You can clearly see the point where the 13 mechanical and 1 electrical engineer handed the bike over to the industrial design team; the sensual, feminine curve of the bike's silver bodywork lies uncomfortably on top of the giant, finned 15-kWh battery box in its slightly wonky-looking cradle frame.
But let's enjoy some of the details for a minute. Like the girder-style front suspension, which gives the front end of the bike a touch of the Confederates. Or the way the tank extends out over the steering head to culminate in a very nice little headlight unit.
Or the twisted metal bracket that connects the 7-inch tablet-style dash to the handlebar. A headlight bracket? That's a weird place to find a signature design feature, but there it is!

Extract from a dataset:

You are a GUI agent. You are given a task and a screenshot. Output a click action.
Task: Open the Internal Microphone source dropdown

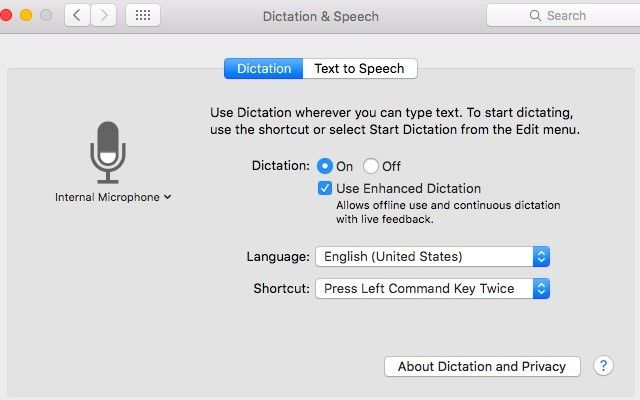113,197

We're not sure what the anonymous silver boxes on the side might be, but if you're into sexy cable management you might enjoy the way the insulated cables run in and out of them. I don't know, maybe you won't. You cable people confuse me.

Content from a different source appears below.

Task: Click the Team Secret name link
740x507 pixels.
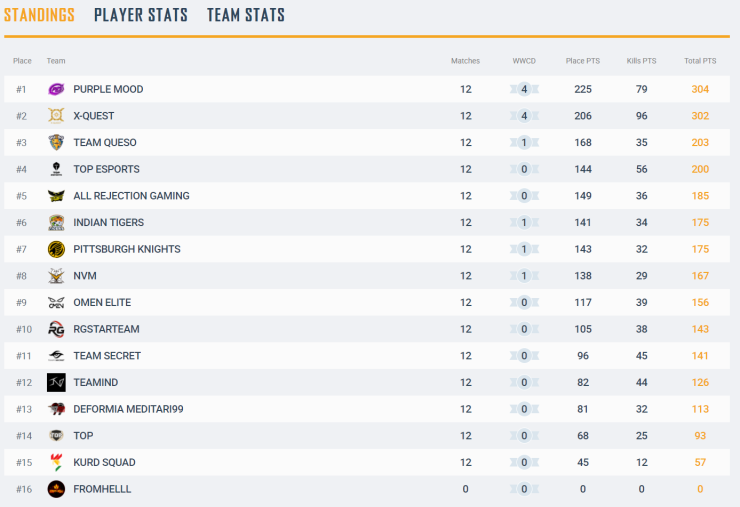Action: [x=107, y=356]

Even the way the battery's cooling fins extend outwards to meet the rear fender looks super cool from the right angle. So while the overall effect looks like some kind of overweight mechanical walrus, it's clear the design guys have had a good crack at it.

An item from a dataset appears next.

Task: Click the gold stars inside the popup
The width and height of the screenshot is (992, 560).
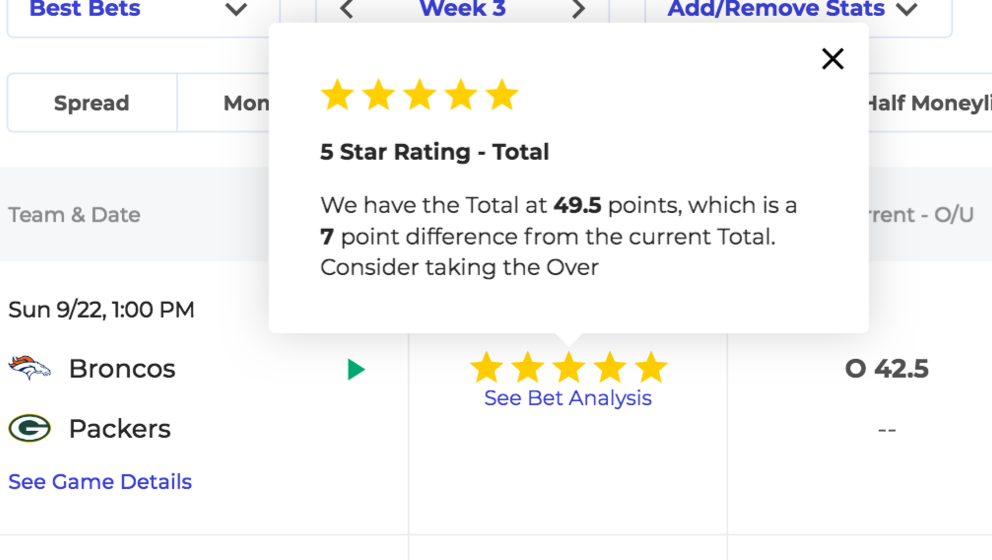Action: click(x=419, y=95)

So let's leave the looks alone and check out what this thing can do in terms of functionality. Viewing the bike from a practical angle makes it clear the engineering team has done a pretty bang-up job as well.
The key metric for any electric in this day and age is range. The Ethec knocks it out of the park. That hulking 15-kilowatt-hour battery is good for a claimed figure of 400 kilometers, or around 250-miles between charges, and thanks to built-in fast charge technology, the bike can charge in "approximately one hour."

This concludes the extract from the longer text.